Monday, March 17, 2014

Photos, Perception, Memory and Jeff Wall





It seems timely as I write this post , that I am listening to a CBC Ideas radio program, The Crooked Path about the artist Jeff Wall. He had been one of my painting instructors and one of my Art History teachers, when I attended at the Nova Scotia College of Art and Design. At the time, I was not interested in his work, as then he was quite involved with conceptual art. Though I was attending an art school primarily involved in conceptual art, I wasn't much interested.  Jeff Wall struck me then, as very serious, rather aloof and highly intelligent.

Today I feel differently about Jeff Wall. I greatly respect his ideas and concepts, which I find very compelling. and the way he expresses how he views seeing and photography is, I believe, complex and deep. I so appreciate his direct affinity and connection with, and love of literature. He is a philosopher I think, and uses photography as his vehicle, to impart he's ideas to others in a powerful  and profound way.

 I absolutely love photography, especially old sepia, black and white photographs. There is really something magical and metaphysically powerful about it. The photograph lets us see out of a window, or into a window  to a world as we might perceive it to be, whether it is based on truth or imagination.

The other day I received a photograph from my cousin. It was of my grandmother, my father's mother, whom I'd never met, and sadly died the year I was born at the age of 59. I am her namesake,and never knew what she'd looked like, up until now. This was a result of family break-up and estrangement. It was a deeply moving, and emotional experience for me, seeing her photograph. I was mesmerized and entranced, finding myself starring at her face, and meticulously studying for familial facial features. I was longing to talk to her almost telepathically.

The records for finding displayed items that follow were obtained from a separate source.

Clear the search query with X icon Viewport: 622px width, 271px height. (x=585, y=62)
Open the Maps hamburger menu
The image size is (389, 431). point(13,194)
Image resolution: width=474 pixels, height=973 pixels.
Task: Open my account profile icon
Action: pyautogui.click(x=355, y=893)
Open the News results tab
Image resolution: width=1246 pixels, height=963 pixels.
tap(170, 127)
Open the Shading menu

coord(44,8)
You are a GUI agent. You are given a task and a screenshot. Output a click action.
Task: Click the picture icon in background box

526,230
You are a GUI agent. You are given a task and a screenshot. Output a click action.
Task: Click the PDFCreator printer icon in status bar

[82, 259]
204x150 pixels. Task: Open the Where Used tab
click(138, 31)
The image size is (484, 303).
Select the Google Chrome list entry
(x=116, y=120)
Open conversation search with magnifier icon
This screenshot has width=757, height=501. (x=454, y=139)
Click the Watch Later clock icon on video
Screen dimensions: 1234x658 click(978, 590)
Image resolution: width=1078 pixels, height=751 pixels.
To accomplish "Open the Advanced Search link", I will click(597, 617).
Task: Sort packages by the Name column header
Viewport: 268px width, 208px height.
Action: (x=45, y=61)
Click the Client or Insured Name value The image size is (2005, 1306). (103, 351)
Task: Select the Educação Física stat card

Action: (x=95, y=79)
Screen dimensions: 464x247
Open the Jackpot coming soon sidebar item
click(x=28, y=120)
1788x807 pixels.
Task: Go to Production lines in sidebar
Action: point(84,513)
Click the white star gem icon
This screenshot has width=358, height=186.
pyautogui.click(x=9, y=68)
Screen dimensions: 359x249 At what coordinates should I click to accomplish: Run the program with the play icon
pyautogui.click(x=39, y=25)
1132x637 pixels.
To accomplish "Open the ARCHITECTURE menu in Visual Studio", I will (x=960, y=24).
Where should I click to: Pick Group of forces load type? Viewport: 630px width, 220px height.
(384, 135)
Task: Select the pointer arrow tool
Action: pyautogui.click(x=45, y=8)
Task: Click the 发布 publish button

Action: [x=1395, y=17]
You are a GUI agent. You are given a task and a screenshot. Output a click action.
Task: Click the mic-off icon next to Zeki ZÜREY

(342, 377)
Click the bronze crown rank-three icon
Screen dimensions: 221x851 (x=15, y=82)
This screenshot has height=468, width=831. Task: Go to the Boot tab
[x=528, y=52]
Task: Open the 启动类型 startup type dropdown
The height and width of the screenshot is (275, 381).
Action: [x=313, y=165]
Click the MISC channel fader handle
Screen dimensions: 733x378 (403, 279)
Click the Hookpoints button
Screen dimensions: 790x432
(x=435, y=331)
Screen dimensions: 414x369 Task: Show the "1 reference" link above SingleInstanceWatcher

Photographs are a wonderful thing. Without them, we'd often have no trace of the past, very little, to no sense of our identity, and memory. Photography captures a moment in time, remembrances of past days, that sometimes can be paradoxically and simultaneously, feel both positive and negative. Photographs are in some ways to me, a regeneration of sorts. The photographs of the people we love, may be dead or alive. If they are dead, the photography somehow makes them come alive in our hearts, when we gaze into the photograph of them.


“I used to think that I could never lose anyone if I photographed them enough. In fact, my pictures show me how much I’ve lost.” - Nan Goldin

“Stare. It is the way to educate your eye, and more. Stare, pry, listen, eavesdrop. Die knowing something. You are not here long.”   - Walker Evans


Looking at the photograph of my grandmother, was a bitter sweet experience. I think photography can help us to see, not just in a physical manner but in a metaphysical way. We wish we could recreate and hold on to these memories that the camera has captured in fleeting time. Photography or art is a reflection of ourselves, our lives, and what it means to be human.

 I have been over the years, always seeking and searching for members of my family that I never knew, including my own father. I have now concluded that what I have been doing is trying to grasp hold of something elusive, that I can never really hold on to or have. And so today, I was a little saddened to think I have been doing this, but at the same time, I am glad I now understand this about myself a little more. This is what art I believe, helps us to do, to understand ourselves, and maybe, one of it's primary purposes.

Today perhaps, I have come to terms, and to the realization, after finally seeing my grand mother's face that   I cannot, nor will I ever, really know my grandmother, and what I have is this physical photograph. I can conjecture, imagine and even relate to certain things about her that I do know. It is a combination, based on truth and partly on my imagination, none the less, still real to me, like her love and talent for fine crafted needle work, that she was a kind, and loving mother, who tragically left this earth too young. Her heart was broken, living a life full of hardship, difficulty and struggle. I am certain, in spite of her burdens, she lived her life with faith and grace.

 “The paradox is that some of the most artistically valuable contemporary photographs are content with being photographs, are not under the same compulsion to pass themselves off - or pimp themselves out - as art. The simple truth is that the best exponents of the art of contemporary photography continue to produce work that fits broadly within the tradition of what Evans termed 'documentary style'.”